## ASSIGNMENT
Print nothing but the lines below starting at the line that holds "This screenshot has width=1536, height=754." and ending at the line that holds "Task: Click the red question mark Help icon", including both, each exactly as written.

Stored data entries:
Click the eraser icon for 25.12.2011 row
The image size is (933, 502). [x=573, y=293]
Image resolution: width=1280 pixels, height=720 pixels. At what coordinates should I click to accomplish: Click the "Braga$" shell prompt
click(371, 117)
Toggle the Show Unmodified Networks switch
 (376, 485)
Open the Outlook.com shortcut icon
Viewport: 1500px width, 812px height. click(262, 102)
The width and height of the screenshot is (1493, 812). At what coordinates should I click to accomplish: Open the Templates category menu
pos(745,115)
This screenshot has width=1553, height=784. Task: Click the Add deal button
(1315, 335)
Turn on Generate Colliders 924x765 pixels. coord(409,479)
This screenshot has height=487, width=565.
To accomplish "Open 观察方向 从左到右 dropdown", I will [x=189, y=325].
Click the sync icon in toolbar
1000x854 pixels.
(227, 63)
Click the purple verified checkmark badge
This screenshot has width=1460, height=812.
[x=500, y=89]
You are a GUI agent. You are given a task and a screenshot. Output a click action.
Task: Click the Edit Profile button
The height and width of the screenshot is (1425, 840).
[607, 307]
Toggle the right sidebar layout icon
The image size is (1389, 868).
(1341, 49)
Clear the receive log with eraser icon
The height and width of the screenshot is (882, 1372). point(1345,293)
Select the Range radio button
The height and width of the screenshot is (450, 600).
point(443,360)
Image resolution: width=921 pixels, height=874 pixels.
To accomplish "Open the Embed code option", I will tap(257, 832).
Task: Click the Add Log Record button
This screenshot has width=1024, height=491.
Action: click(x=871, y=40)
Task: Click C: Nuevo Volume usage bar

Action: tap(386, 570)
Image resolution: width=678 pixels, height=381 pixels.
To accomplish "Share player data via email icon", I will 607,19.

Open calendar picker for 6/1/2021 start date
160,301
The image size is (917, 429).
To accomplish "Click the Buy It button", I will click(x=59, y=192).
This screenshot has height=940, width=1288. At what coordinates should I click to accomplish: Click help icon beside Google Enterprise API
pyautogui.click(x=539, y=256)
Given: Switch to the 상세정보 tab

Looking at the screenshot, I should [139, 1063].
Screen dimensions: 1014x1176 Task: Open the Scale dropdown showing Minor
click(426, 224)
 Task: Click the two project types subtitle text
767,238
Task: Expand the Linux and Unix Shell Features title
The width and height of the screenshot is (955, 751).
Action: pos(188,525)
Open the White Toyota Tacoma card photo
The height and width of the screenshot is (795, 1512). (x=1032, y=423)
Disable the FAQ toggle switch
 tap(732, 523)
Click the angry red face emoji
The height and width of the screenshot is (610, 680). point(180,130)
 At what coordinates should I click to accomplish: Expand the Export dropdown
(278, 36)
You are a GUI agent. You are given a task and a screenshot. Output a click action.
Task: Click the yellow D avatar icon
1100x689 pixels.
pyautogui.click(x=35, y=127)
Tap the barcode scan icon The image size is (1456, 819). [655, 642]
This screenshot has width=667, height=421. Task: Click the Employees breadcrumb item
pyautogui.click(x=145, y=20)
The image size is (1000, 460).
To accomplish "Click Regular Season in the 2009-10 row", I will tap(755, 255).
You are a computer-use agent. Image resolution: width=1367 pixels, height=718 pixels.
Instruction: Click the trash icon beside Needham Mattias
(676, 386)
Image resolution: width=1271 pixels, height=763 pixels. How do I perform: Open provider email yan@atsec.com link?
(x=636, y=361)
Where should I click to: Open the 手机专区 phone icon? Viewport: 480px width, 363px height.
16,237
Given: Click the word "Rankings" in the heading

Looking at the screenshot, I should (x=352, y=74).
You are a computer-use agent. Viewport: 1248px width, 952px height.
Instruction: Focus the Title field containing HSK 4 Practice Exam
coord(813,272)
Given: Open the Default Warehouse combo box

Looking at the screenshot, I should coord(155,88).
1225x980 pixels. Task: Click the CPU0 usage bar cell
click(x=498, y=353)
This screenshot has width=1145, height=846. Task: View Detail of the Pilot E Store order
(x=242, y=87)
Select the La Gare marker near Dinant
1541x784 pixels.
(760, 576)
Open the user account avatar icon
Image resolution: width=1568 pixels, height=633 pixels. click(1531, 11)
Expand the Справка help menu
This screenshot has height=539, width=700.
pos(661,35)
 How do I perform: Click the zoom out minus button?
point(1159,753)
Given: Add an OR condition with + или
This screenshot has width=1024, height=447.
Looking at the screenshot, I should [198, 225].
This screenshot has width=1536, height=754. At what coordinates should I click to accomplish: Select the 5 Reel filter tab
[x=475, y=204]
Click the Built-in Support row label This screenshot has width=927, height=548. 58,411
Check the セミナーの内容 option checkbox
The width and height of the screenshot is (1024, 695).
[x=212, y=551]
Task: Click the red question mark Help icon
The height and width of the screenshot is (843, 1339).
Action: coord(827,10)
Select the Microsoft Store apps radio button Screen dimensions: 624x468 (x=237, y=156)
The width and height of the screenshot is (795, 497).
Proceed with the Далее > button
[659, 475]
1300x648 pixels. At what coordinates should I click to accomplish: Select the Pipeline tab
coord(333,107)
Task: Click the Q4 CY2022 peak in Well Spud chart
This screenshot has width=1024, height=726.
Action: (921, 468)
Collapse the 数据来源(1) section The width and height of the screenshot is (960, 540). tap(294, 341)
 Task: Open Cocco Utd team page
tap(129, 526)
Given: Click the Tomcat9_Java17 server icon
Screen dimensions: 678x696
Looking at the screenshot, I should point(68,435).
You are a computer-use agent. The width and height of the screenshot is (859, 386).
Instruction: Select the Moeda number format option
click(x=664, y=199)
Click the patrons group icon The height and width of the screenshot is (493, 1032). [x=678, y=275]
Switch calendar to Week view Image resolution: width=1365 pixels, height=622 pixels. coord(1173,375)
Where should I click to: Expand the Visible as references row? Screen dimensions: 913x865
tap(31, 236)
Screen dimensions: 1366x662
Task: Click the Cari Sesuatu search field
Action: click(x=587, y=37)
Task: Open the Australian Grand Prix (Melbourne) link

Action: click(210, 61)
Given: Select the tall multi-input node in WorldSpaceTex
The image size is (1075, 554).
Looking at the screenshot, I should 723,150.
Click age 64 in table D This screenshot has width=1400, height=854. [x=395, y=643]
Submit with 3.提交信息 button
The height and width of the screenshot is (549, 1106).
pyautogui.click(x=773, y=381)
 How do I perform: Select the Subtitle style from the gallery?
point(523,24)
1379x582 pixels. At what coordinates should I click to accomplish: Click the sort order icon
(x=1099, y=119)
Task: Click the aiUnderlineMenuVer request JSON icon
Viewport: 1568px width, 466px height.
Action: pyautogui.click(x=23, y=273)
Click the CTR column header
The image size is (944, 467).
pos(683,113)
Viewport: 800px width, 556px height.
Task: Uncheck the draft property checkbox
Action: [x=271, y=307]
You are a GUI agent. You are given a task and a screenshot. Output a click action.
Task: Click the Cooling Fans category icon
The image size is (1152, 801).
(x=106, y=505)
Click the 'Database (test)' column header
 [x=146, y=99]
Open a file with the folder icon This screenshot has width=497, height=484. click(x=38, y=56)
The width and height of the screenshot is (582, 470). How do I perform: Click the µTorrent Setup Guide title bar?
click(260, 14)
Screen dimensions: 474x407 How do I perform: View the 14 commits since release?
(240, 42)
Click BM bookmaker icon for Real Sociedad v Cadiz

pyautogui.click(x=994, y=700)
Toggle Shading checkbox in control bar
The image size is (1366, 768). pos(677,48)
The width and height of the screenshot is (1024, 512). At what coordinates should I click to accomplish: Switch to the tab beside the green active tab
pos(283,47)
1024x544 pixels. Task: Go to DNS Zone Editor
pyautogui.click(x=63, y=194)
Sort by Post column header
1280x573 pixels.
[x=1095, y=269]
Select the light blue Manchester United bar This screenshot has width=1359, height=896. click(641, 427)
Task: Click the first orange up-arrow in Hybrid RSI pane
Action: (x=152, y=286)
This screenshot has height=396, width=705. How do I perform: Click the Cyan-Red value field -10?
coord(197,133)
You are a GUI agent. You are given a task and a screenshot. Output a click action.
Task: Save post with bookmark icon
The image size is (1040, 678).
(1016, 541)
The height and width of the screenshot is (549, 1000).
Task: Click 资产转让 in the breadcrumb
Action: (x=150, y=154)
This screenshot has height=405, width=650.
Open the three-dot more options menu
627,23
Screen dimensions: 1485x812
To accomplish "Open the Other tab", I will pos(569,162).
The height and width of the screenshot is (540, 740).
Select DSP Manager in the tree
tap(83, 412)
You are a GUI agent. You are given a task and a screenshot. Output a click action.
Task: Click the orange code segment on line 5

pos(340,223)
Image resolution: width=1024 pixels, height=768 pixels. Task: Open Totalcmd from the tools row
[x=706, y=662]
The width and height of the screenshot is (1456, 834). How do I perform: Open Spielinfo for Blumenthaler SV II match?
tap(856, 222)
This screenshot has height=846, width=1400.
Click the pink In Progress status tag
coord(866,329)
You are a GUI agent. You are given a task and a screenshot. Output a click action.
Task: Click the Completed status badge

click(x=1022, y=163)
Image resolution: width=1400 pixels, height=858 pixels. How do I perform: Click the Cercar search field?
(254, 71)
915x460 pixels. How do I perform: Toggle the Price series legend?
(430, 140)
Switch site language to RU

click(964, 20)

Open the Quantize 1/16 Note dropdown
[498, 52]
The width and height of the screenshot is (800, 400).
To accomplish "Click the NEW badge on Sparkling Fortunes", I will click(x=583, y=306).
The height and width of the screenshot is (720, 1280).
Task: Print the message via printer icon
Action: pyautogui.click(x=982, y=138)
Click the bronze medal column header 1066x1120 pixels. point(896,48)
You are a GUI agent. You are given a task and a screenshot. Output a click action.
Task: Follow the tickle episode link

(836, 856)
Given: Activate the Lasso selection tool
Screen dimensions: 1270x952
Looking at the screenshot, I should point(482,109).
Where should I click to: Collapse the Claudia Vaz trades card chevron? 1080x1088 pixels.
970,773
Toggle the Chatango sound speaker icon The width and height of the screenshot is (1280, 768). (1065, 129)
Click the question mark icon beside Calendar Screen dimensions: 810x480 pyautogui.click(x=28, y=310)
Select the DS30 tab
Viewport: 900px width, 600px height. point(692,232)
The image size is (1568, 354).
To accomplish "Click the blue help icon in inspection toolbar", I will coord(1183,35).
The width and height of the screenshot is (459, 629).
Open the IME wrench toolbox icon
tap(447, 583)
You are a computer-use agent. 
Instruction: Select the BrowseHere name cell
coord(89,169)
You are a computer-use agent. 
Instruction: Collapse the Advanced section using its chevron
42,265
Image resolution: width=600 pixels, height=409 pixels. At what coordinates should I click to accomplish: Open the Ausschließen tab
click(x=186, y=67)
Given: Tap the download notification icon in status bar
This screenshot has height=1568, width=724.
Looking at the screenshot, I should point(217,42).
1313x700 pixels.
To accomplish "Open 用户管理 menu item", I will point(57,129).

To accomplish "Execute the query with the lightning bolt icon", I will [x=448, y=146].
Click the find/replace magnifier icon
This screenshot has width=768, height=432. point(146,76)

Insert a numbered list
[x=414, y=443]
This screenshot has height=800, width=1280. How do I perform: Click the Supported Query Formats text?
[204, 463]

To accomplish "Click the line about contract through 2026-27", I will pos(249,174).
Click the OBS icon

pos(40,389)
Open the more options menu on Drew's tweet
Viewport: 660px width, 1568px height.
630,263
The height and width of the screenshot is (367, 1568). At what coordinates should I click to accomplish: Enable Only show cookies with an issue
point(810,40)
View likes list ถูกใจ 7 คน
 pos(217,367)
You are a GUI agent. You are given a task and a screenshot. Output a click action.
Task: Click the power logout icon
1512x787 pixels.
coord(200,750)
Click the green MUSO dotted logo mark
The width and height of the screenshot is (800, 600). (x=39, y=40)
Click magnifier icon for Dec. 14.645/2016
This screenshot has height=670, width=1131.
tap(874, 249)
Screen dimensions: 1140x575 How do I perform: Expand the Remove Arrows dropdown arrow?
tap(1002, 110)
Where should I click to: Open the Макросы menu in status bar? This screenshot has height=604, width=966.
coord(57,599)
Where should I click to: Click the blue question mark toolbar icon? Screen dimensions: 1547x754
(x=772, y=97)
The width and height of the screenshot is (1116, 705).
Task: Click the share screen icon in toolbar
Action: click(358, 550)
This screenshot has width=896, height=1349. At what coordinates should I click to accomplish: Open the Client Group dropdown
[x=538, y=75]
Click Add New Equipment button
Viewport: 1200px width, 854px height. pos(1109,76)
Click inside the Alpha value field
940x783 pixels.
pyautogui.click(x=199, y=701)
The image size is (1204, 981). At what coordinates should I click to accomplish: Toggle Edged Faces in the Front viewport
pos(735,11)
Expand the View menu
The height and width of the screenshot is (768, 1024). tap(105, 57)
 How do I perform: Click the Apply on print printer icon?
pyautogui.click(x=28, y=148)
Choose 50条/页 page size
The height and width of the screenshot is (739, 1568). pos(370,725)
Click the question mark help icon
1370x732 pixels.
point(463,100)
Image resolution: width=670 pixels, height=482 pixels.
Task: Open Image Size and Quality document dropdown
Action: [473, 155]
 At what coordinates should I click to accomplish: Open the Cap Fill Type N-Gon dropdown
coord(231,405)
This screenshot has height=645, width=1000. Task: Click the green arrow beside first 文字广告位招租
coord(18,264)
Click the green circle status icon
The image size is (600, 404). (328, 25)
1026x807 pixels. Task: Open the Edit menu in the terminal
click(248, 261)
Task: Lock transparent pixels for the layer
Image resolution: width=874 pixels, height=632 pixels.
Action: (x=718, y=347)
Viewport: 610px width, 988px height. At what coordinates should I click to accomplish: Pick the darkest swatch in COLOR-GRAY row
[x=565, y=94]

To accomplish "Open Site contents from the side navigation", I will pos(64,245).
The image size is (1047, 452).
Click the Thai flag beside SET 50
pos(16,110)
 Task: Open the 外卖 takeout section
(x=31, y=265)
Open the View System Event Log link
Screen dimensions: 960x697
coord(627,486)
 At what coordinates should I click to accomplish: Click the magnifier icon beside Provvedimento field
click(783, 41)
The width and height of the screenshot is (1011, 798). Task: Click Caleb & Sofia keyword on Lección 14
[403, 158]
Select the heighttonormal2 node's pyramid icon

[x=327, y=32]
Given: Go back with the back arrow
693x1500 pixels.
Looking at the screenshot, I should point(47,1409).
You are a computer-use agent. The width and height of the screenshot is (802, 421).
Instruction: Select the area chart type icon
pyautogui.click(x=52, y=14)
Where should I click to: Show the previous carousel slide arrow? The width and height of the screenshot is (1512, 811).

## FINISHED EXERCISE
This screenshot has width=1536, height=754. At what coordinates should I click to accomplish: Select the 5 Reel filter tab
[x=475, y=204]
Click the Built-in Support row label This screenshot has width=927, height=548. 58,411
Check the セミナーの内容 option checkbox
The width and height of the screenshot is (1024, 695).
[x=212, y=551]
Task: Click the red question mark Help icon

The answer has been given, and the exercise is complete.